Though he found the perfect spot, it would be the last time Sal the fish played hide-and-seek.

I’ve been sitting here this morning watching a Dr. Phil. An old one, a rerun from 2014. I don’t usually watch this show or other talk shows because generally they bore me or there’s too much drama. (A reason I don’t tend to watch reality shows, too). So the basic premise of the show is that a wife is sure her husband is cheating and he’s swearing he’s not and they fight about it a lot. She goes to great lengths to discover proof and get him to admit it, and there is a lot of fighting, including physical fighting. And there are kids in the house.

Okay, so that’s the background. My response to all this is–why the hell are you still together? Why not just walk away?

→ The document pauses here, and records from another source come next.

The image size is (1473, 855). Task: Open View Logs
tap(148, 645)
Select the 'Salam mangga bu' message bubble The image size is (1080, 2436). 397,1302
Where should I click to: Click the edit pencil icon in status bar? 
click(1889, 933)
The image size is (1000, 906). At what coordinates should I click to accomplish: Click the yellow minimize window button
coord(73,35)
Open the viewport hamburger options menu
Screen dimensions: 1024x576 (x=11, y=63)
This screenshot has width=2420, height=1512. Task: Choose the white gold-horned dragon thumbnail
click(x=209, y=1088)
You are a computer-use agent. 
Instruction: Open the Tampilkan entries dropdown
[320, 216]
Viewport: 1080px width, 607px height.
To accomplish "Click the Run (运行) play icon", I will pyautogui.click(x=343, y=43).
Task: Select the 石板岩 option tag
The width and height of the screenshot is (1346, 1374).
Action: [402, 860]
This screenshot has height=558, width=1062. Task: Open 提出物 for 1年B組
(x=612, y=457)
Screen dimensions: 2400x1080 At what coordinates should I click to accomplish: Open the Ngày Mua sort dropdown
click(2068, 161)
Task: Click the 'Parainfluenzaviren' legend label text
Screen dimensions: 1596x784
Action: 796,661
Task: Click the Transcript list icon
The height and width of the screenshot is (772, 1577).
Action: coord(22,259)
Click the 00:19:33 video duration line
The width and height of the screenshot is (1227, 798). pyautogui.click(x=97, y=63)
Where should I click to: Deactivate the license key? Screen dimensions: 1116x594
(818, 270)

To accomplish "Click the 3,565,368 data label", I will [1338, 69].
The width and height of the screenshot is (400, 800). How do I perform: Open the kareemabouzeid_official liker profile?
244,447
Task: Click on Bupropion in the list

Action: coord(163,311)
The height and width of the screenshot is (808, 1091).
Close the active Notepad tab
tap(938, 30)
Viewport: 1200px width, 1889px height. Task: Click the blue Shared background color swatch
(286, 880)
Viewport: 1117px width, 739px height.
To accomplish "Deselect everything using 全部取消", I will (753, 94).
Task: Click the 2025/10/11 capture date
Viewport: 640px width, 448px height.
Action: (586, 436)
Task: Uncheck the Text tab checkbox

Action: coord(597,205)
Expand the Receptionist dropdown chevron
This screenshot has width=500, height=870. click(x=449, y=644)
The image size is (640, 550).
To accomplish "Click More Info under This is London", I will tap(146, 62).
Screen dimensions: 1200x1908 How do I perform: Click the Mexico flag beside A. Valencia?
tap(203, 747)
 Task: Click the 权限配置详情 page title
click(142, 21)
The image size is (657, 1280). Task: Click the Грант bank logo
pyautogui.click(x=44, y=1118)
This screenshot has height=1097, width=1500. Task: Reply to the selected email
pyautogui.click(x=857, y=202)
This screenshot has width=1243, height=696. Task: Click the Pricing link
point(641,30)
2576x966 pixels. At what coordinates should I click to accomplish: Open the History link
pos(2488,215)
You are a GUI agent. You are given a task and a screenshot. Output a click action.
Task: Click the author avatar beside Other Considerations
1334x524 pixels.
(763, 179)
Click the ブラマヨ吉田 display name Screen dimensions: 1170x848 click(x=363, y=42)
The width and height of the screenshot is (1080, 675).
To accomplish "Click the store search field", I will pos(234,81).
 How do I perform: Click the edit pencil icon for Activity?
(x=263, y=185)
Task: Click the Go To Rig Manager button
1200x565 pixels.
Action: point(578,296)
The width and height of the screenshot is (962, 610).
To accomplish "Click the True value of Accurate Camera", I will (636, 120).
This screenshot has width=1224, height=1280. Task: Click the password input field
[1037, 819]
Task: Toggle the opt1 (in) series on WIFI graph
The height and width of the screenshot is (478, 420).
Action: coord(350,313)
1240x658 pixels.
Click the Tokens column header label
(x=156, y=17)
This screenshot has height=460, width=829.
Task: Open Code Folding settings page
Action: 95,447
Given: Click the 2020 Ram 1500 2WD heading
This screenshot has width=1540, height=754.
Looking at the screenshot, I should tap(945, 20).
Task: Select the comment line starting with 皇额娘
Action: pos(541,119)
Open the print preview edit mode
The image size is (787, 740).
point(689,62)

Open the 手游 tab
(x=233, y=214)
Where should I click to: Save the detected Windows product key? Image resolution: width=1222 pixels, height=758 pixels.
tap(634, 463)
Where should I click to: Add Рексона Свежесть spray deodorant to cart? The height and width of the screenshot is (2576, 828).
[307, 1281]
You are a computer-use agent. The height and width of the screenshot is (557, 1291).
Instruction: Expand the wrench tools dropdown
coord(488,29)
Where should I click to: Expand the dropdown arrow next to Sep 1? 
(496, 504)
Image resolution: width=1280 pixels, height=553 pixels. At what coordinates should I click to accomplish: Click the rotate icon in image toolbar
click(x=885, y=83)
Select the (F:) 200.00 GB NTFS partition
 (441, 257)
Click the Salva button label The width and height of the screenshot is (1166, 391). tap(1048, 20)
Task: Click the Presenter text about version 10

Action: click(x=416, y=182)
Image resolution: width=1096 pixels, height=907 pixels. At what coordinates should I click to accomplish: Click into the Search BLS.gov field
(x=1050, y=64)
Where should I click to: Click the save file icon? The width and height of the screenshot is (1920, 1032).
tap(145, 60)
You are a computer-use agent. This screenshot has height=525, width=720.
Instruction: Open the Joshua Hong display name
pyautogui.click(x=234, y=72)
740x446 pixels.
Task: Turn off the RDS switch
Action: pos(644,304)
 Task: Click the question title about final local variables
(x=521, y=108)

That got me to thinking about winning. I get the impression that this is all about winning. And as usual, the definition of winning is questionable. For me, winning would be no longer living a horrid life and getting my children into a safe, happy home. But for them, winning seems to be about getting the other to admit their ‘crimes.’ But then I wonder, what if they do get admission? What then? I don’t get the impression that would be enough to end it. Is it making the other person ‘pay’ for what they’ve done? Grovel? What would winning *really* look like?

I was thinking, if they did walk away, then would they think that the other one got off too easily? That both would win because they are both happier and better off? And so they’d rather suffer than let the other person get to be happy?

The reason I’m still watching the show after 45 minutes and listening to these super obnoxious people, is because they aren’t extraordinary people. They could be anybody on my block. And that makes me think about them as characters. I’m a writer; this is what I do. I have a hard time wrapping my head around people that would behave this way, so it’s interesting to watch them and try to figure out how to write them believably, and why I would include people like them in a novel.

I was also thinking how this would apply in political situations (from job politics to actual politics), to friendships, and so on. That element  that you’d rather suffer horribly than let the other person off the hook/win. I also read this morning a quote by Haruki Murakami and it’s tremendously appropriate: “Pain is inevitable. Suffering is optional.” In the case of not letting the other person win at the price of your own happiness, I think that’s choosing suffering, even if you have some element of triumph.

I think also that people dig in because they’ve already suffered so much, it’s too much to take to know that they could have walked away at any point and not suffered. On top of that, they have to make it worthwhile. They have to see something come out of the situation, some win, even if it’s a Pyrrhic victory.

As a writer, the hardest part of writing characters like this is making it believable. Truth is really no excuse for fiction. Truth can be bizarre and make little sense, but fiction has to make sense and be believable. I have to dig into figuring out the mindset and making it real for myself.